Assignment — I need the lines below from the one with "For every named" down to the one with "[button] (1148, 761)" reproduced exactly, both ends included, and nothing else.

Extracted data —
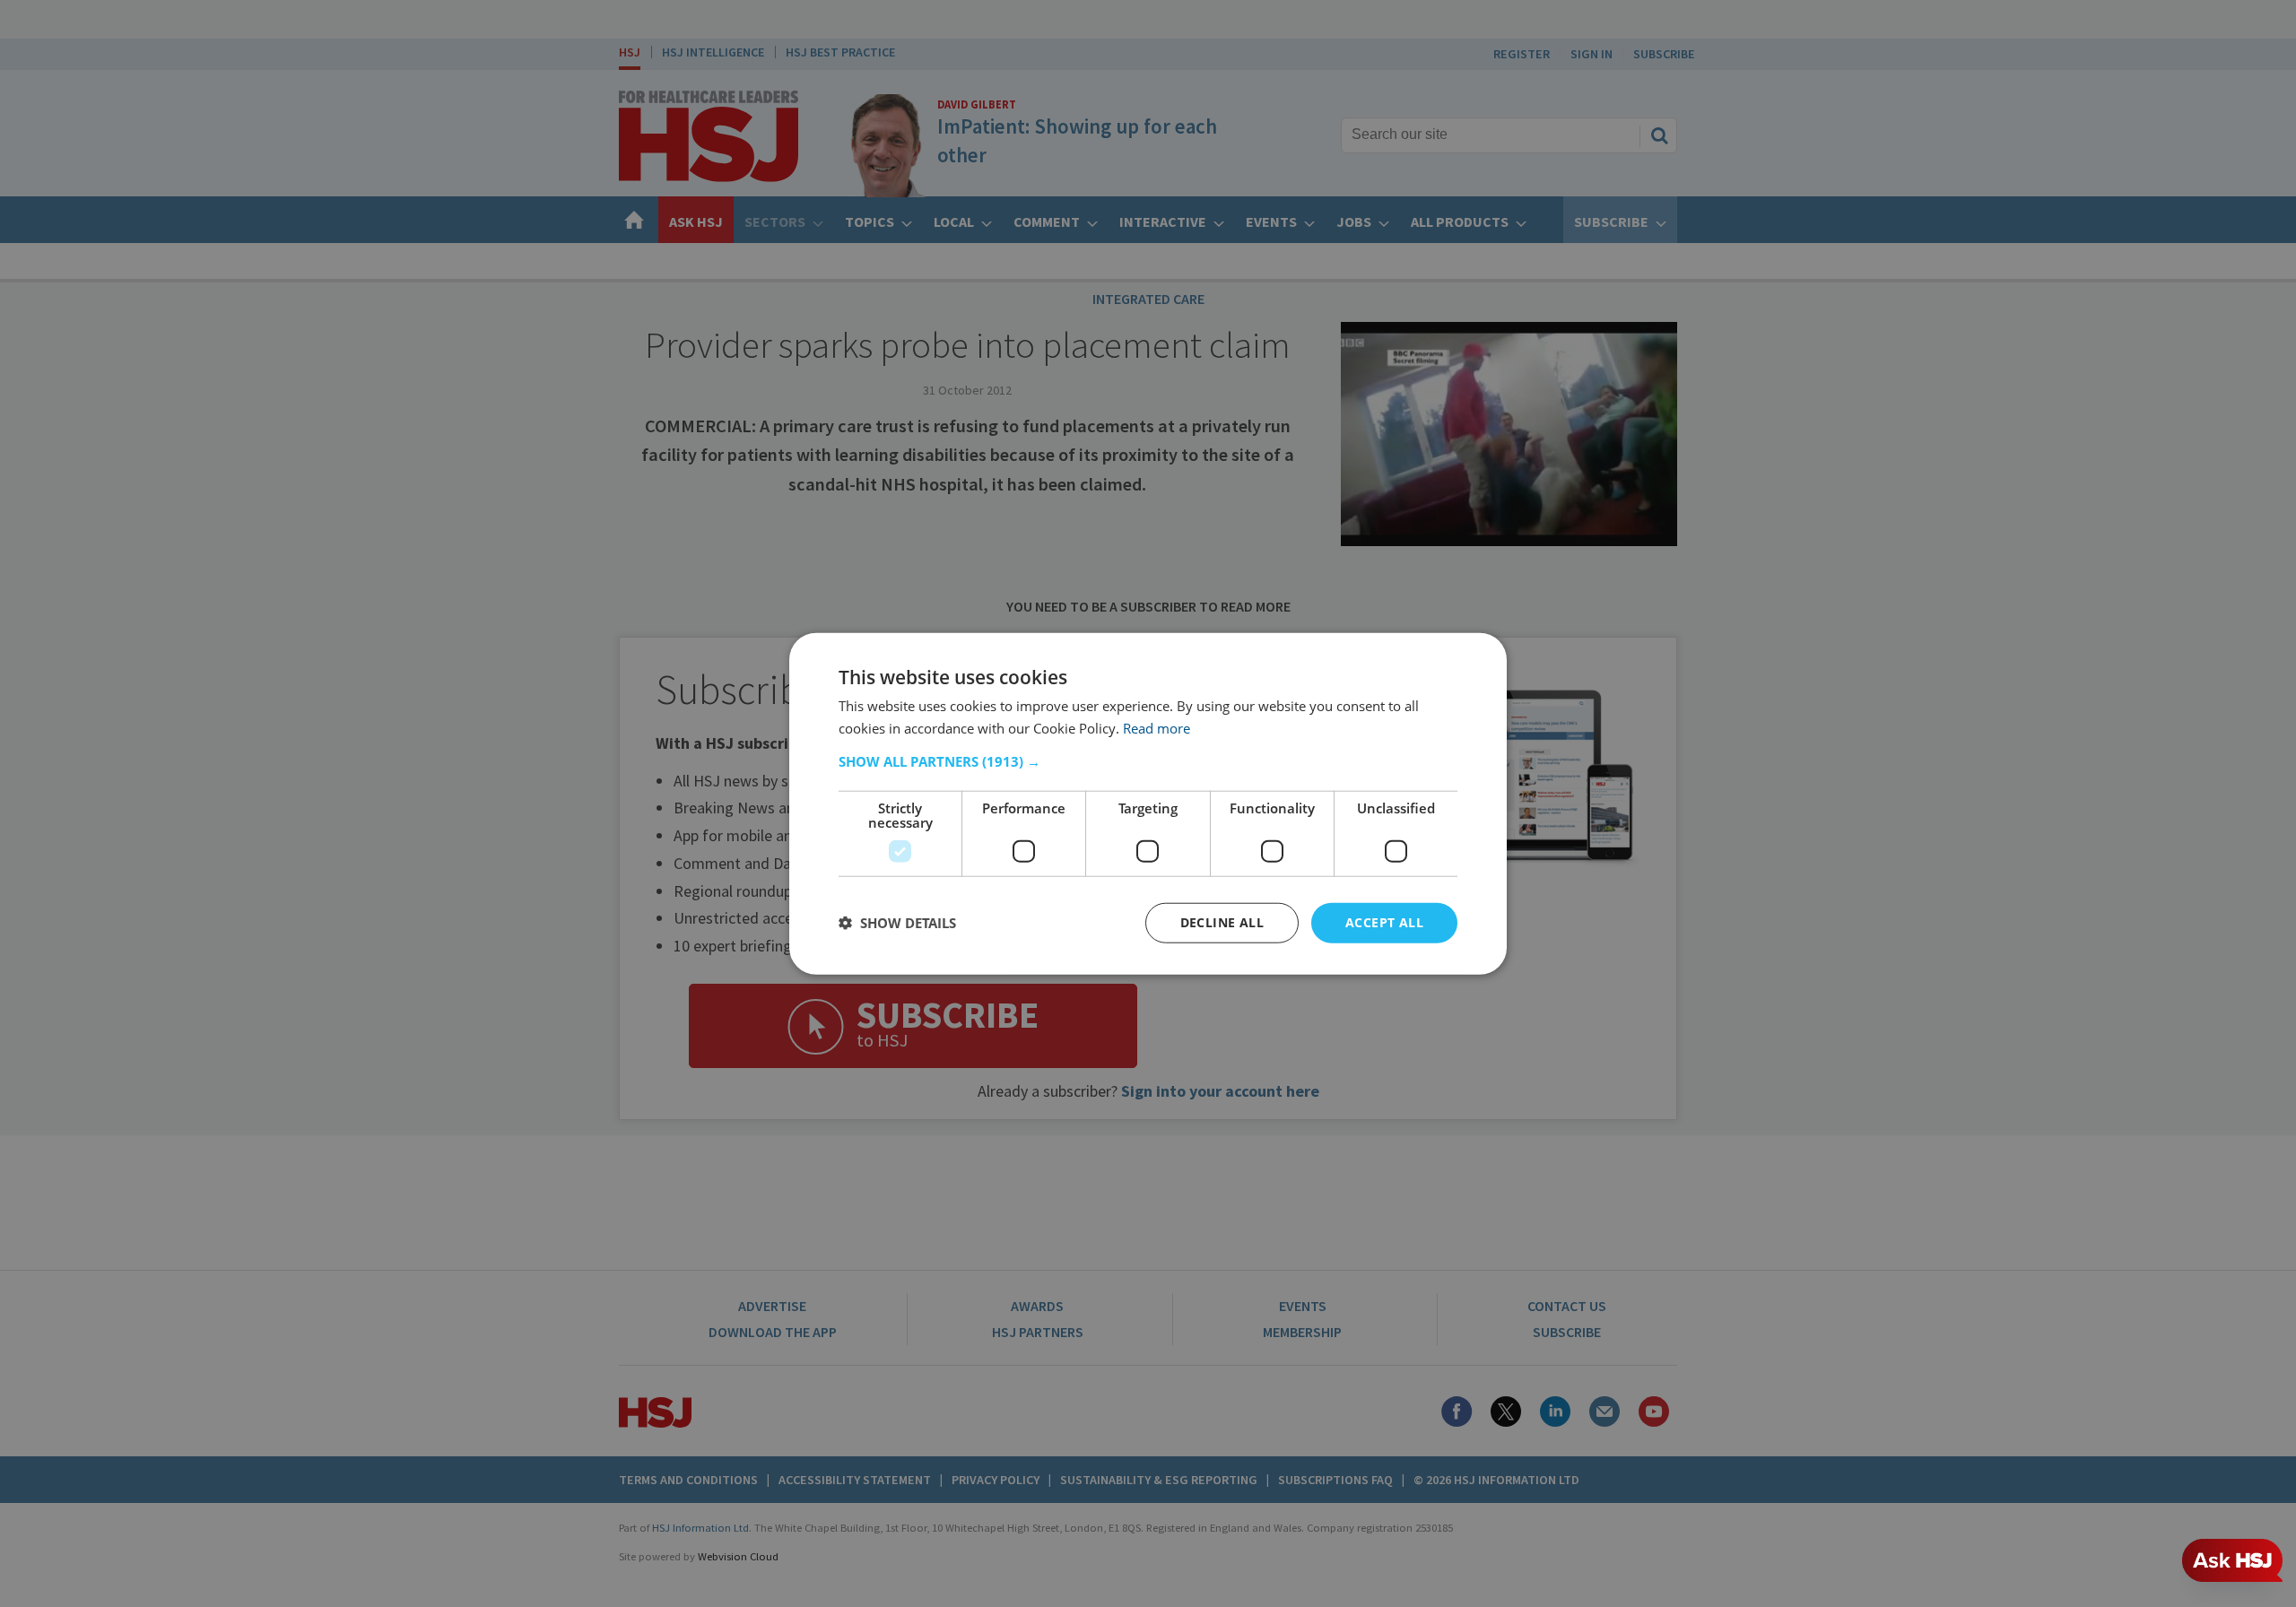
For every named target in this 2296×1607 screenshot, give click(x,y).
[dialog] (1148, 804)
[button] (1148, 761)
...
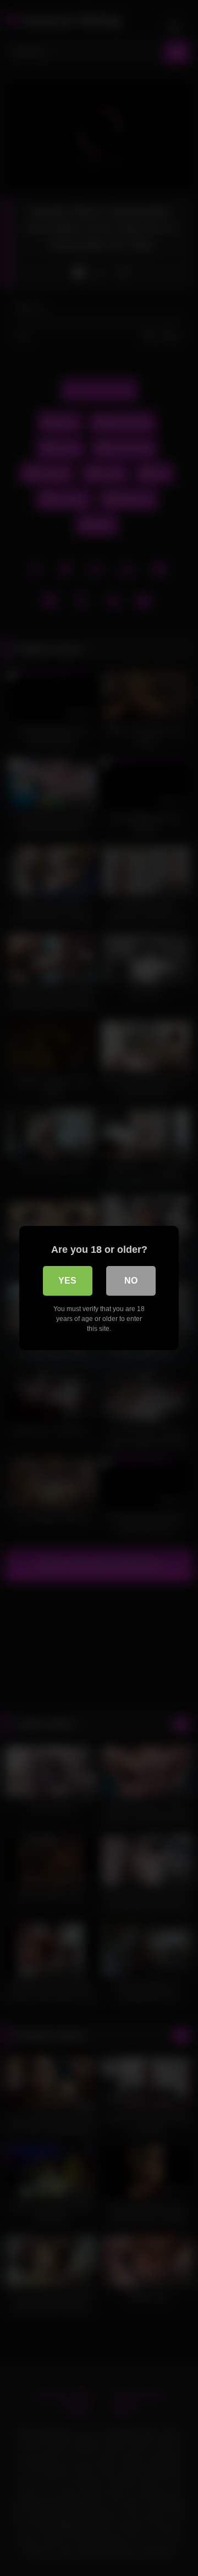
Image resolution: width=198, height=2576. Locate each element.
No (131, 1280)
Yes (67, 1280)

Result —
For every named target in this 2296×1607 screenshot, give click(x,y).
[dialog] (1148, 804)
[button] (1148, 761)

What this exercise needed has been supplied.